Embeddings
polars_ts.imaging.embeddings
Vision model embedding extraction for time series images.
Extracts feature embeddings from pretrained vision models (ResNet, ViT, CLIP) applied to time series image representations (recurrence plots, GAF, MTF, etc.).
Requires torch and torchvision (for ResNet/ViT) or transformers
(for CLIP).
_images_to_tensor(images, target_size=(224, 224))
Convert dict of 2D arrays to a batch tensor suitable for vision models.
Grayscale images are duplicated to 3 channels. All images are resized
to target_size and normalised with ImageNet statistics.
_get_torchvision_model(model_name)
Load a pretrained torchvision model and return (model, layer_name).
_extract_resnet(model, batch)
Extract avgpool features from a ResNet model.
_extract_vit(model, batch)
Extract CLS token features from a ViT model.
Replaces model.heads with an identity to get pre-head features,
then restores it. This avoids relying on private ViT internals.
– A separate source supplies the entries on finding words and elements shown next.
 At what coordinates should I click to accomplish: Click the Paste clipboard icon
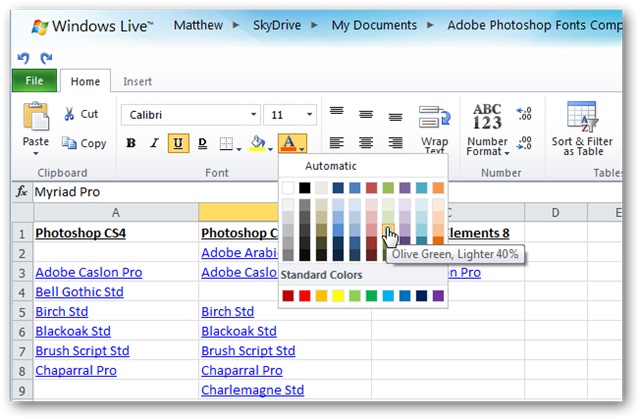click(x=36, y=116)
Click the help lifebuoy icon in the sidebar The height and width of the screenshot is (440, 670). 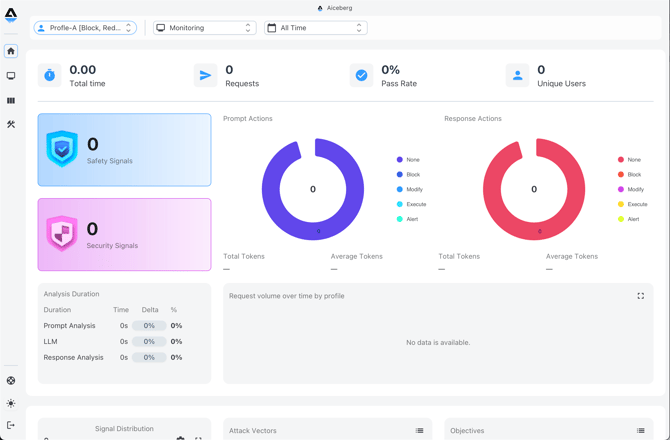tap(11, 381)
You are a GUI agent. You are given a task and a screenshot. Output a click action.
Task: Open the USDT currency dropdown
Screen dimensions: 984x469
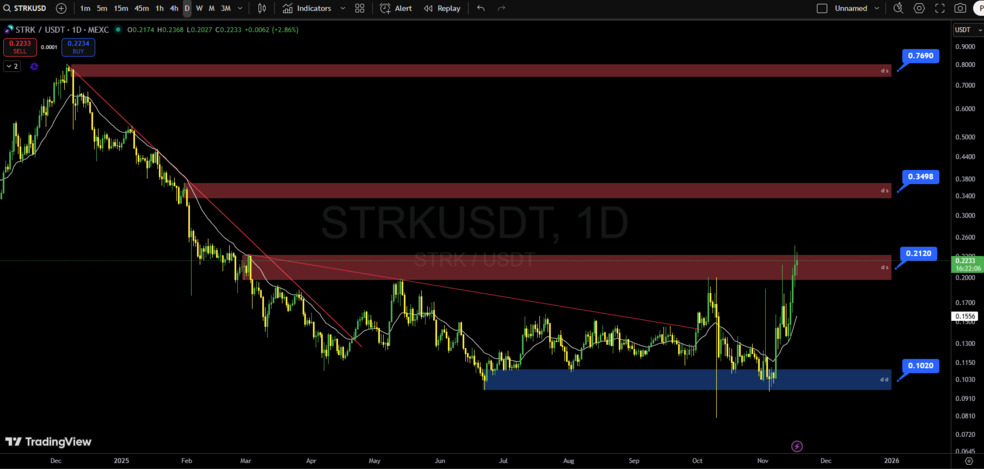point(966,30)
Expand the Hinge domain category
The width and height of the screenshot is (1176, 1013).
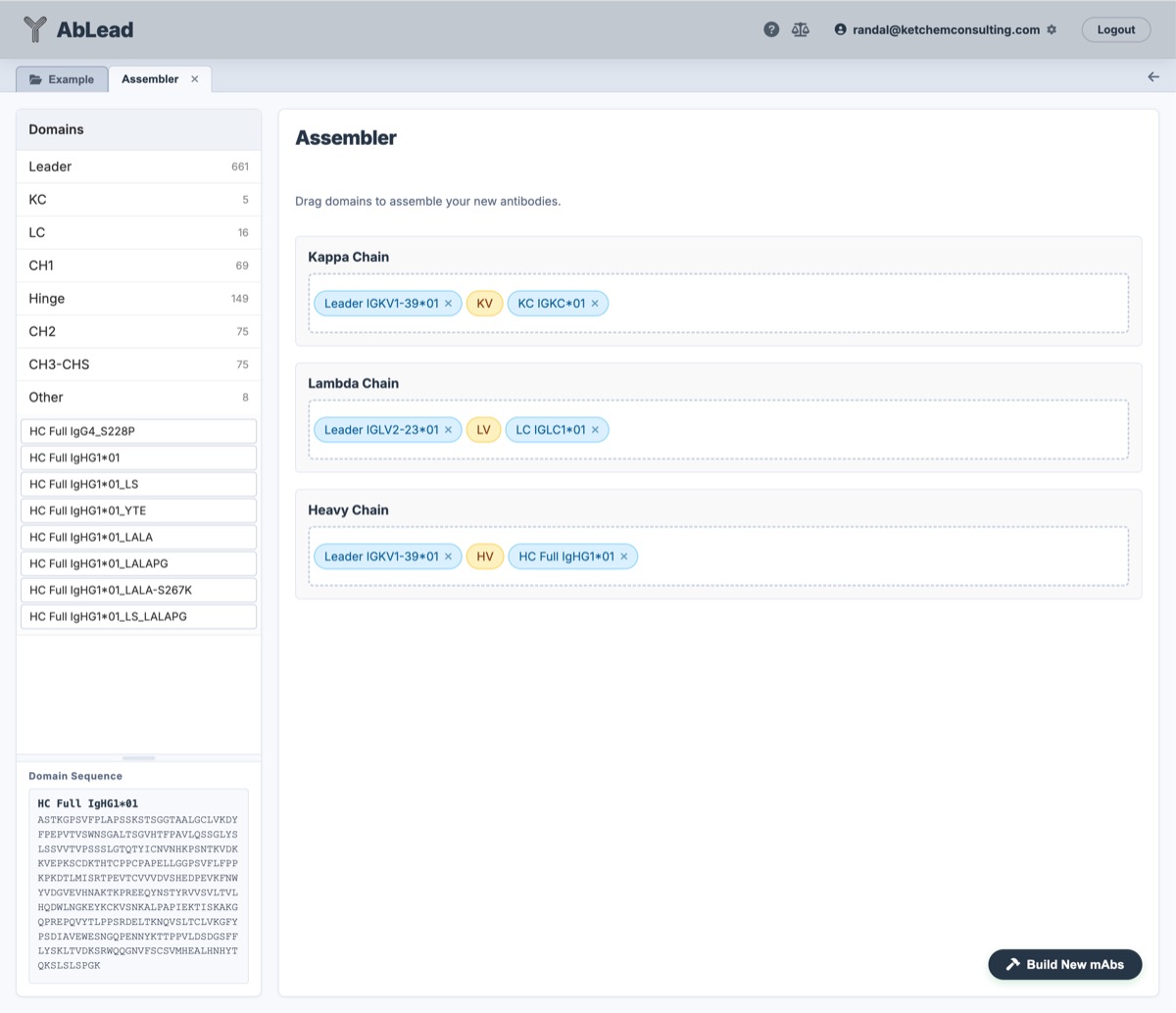[138, 299]
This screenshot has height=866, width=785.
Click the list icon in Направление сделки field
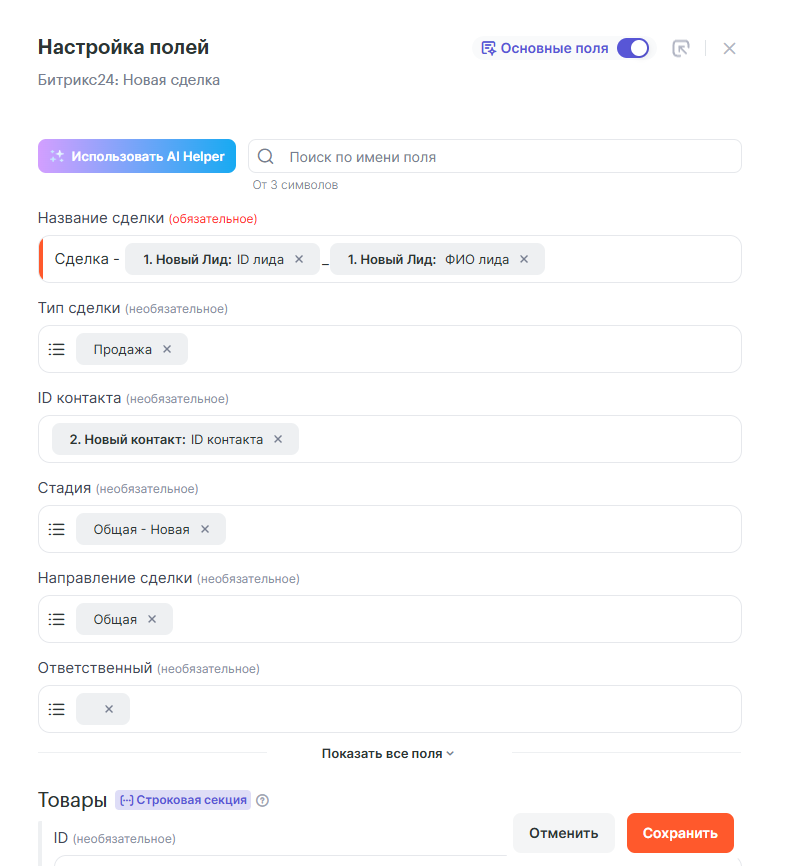pos(57,619)
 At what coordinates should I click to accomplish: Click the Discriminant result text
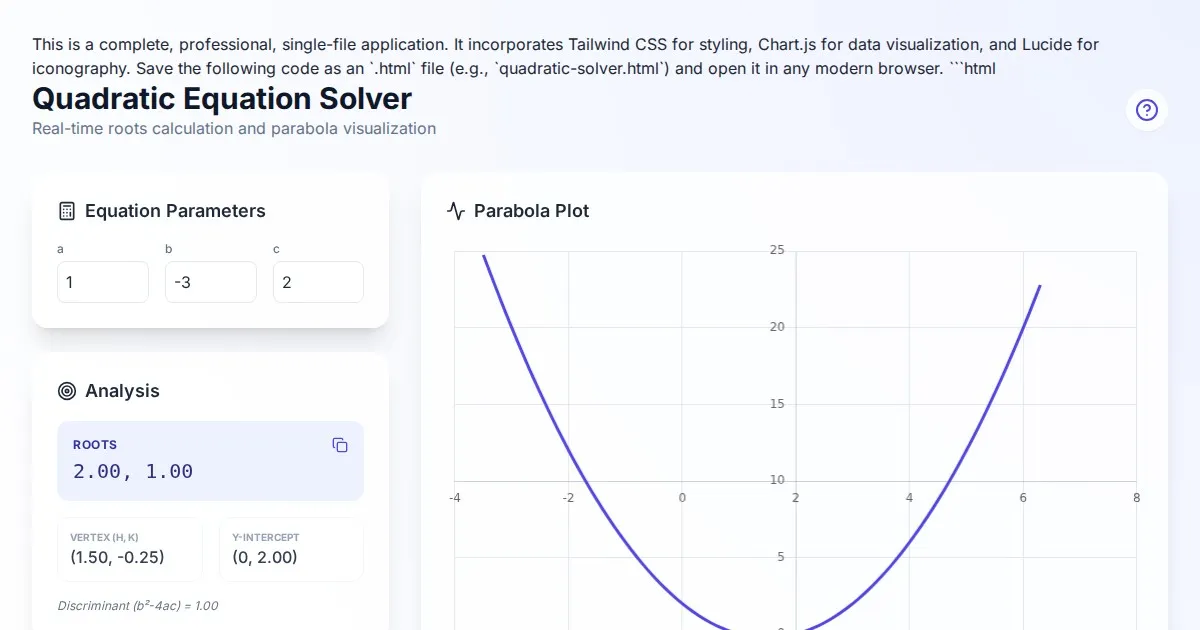pos(138,605)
_extract_clip(images, model_name, batch_size=32)
Extract CLIP vision embeddings.
extract_vision_embeddings(images, model='resnet18', batch_size=32)
Extract feature embeddings from a pretrained vision model.
Takes time series images (from to_recurrence_plot, to_gasf,
to_gadf, or to_mtf) and passes them through a pretrained
vision model to extract feature vectors.
Parameters
images
Mapping from series ID to a 2D numpy array (image).
Typically the output of to_gasf, to_recurrence_plot, etc.
model
Model name. Supported: "resnet18", "resnet50",
"vit_b_16", "clip" (uses openai/clip-vit-base-patch32).
batch_size
Number of images to process at once (for ResNet/ViT).
Returns
pl.DataFrame
DataFrame with columns ["unique_id", "emb_0", "emb_1", ..., "emb_d"].